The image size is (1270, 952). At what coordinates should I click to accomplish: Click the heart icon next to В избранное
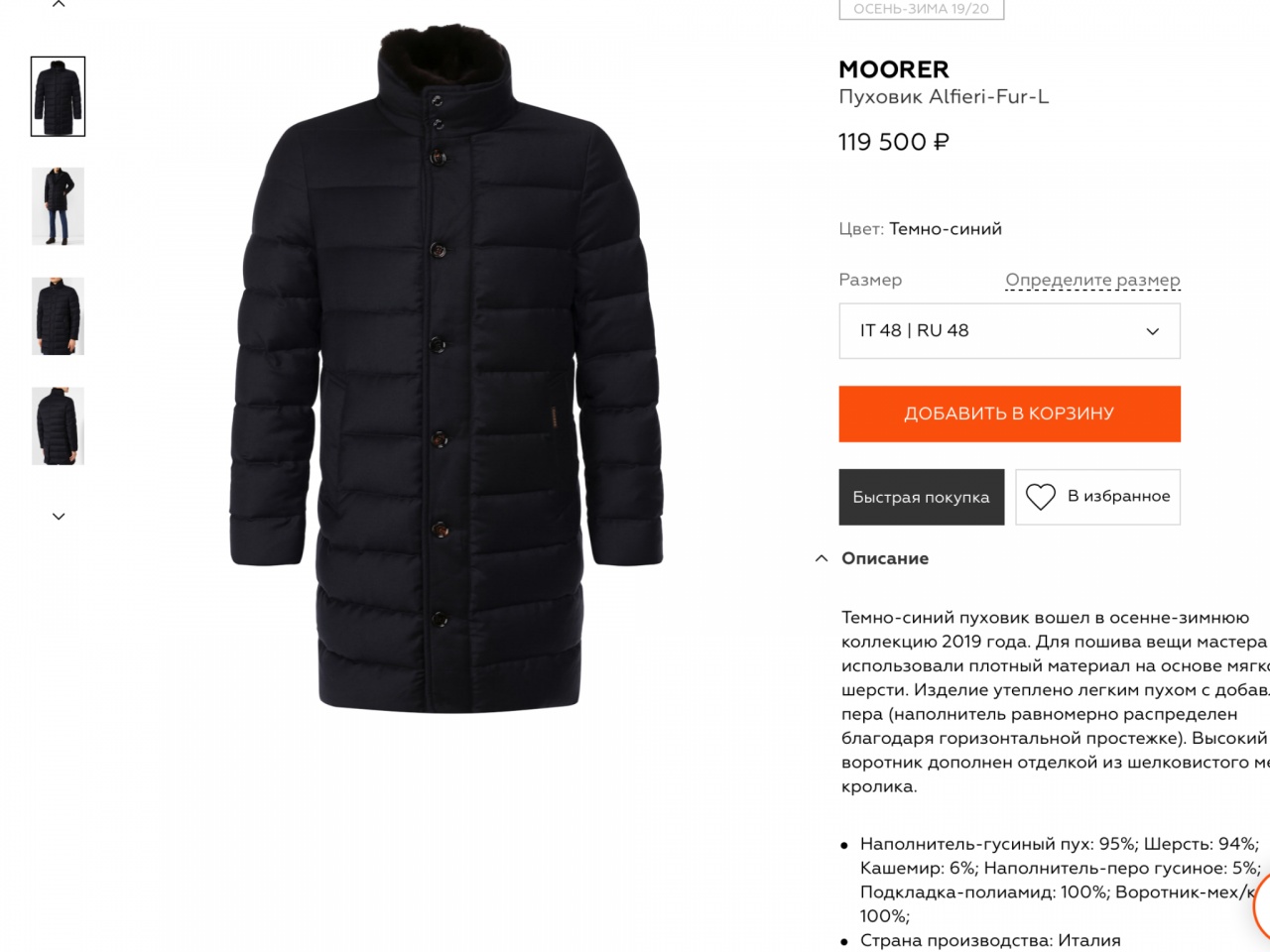(x=1040, y=497)
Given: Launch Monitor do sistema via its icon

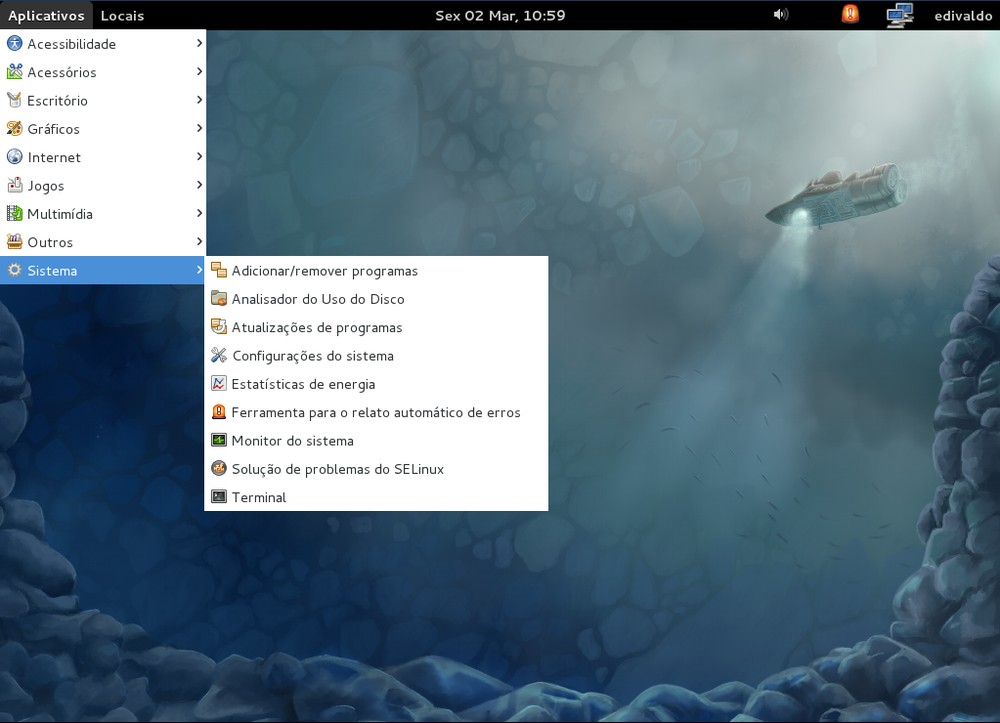Looking at the screenshot, I should coord(218,440).

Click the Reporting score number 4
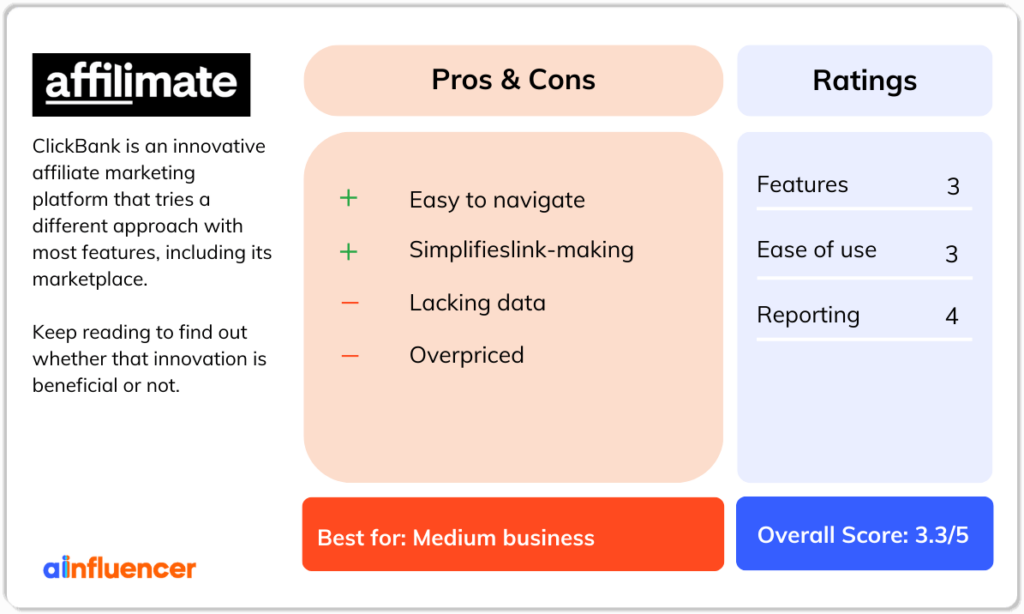952,316
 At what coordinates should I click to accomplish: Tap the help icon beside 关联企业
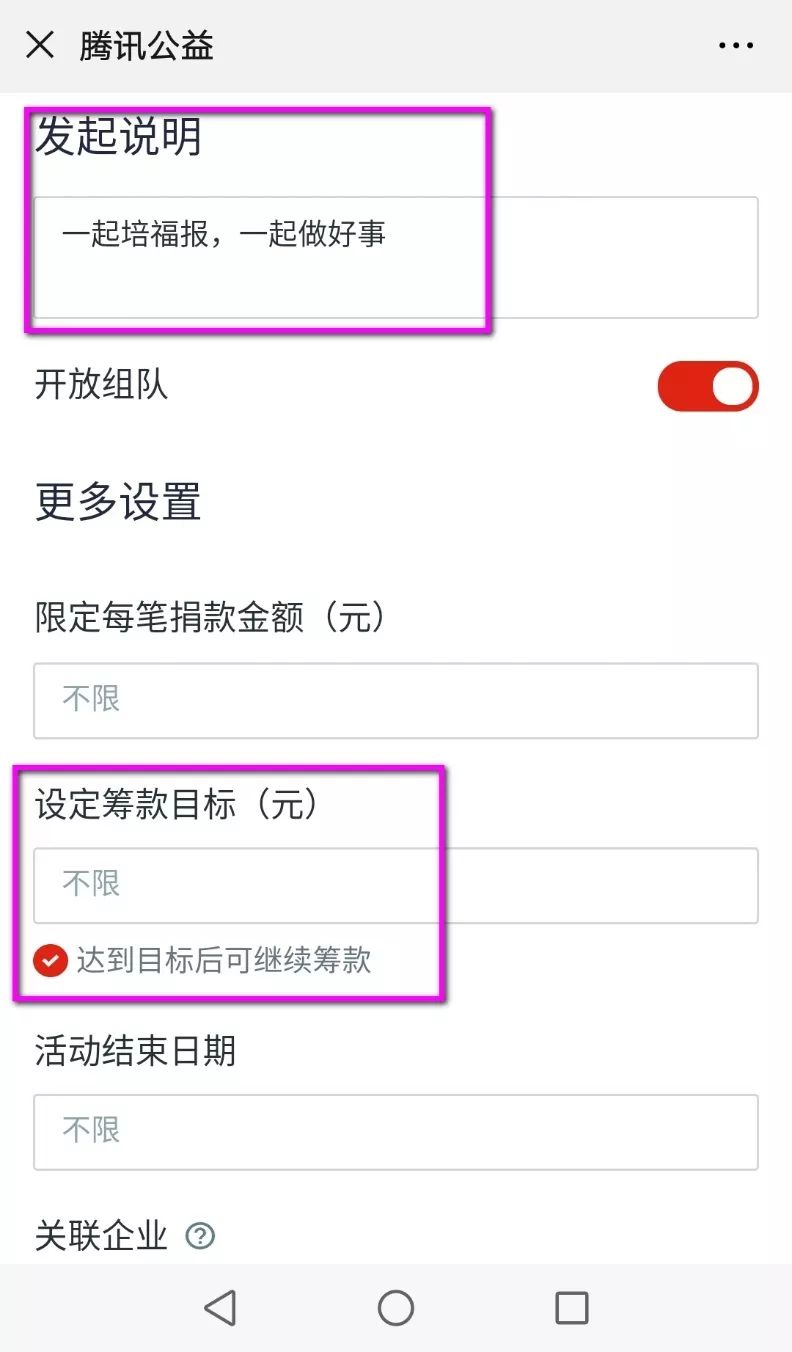click(x=200, y=1237)
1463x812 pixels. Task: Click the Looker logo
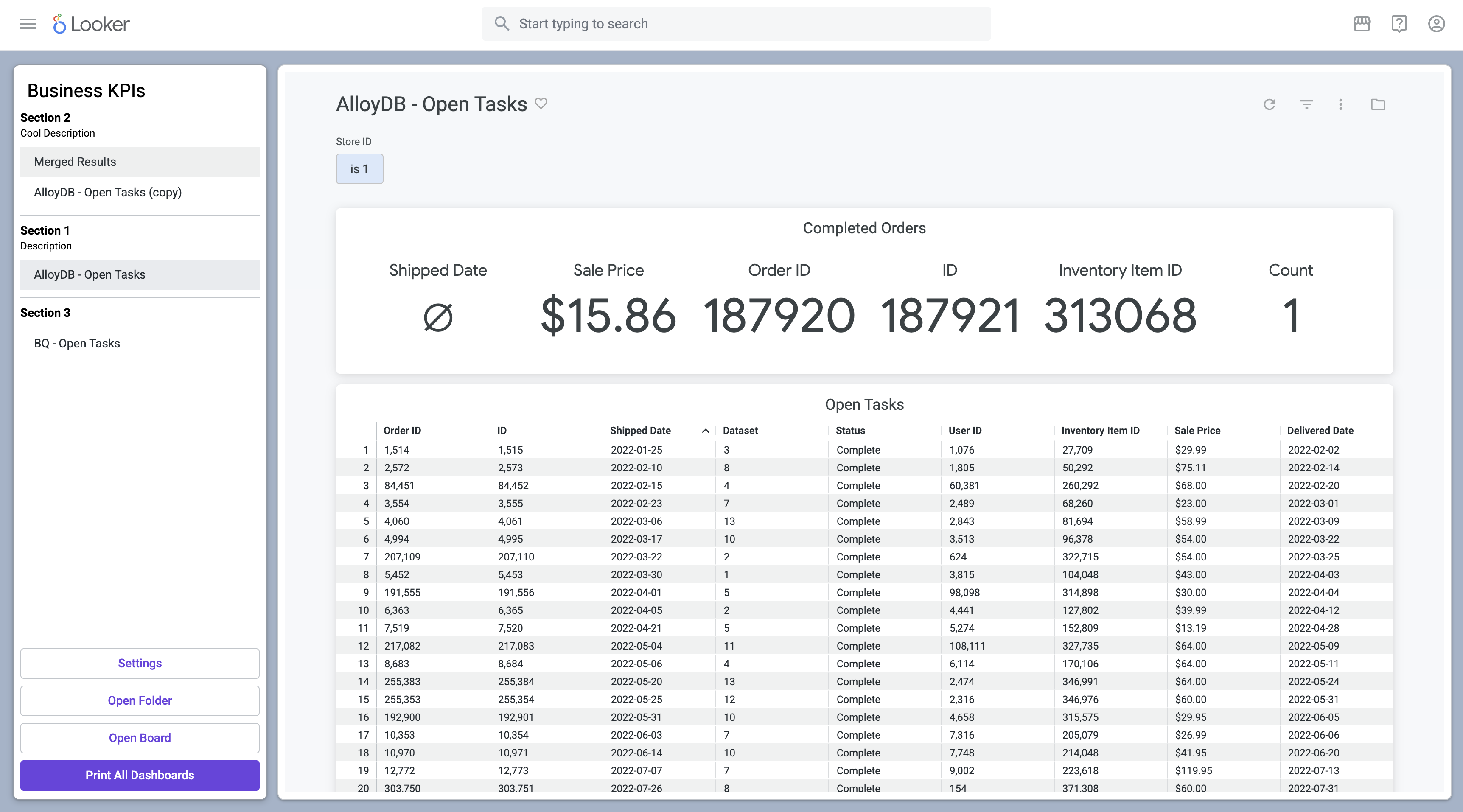tap(92, 24)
§
REQUEST: Can you transcribe the lines above word for word, leaving out the pictures?

FINISHED ANSWER:
The image size is (1270, 952). At what coordinates should I click to accomplish: Click the heart icon next to В избранное
(x=1040, y=497)
Given: Launch Monitor do sistema via its icon

Looking at the screenshot, I should coord(218,440).

Click the Reporting score number 4
952,316
 At what coordinates should I click to accomplish: Tap the help icon beside 关联企业
click(x=200, y=1237)
1463x812 pixels. Task: Click the Looker logo
tap(92, 24)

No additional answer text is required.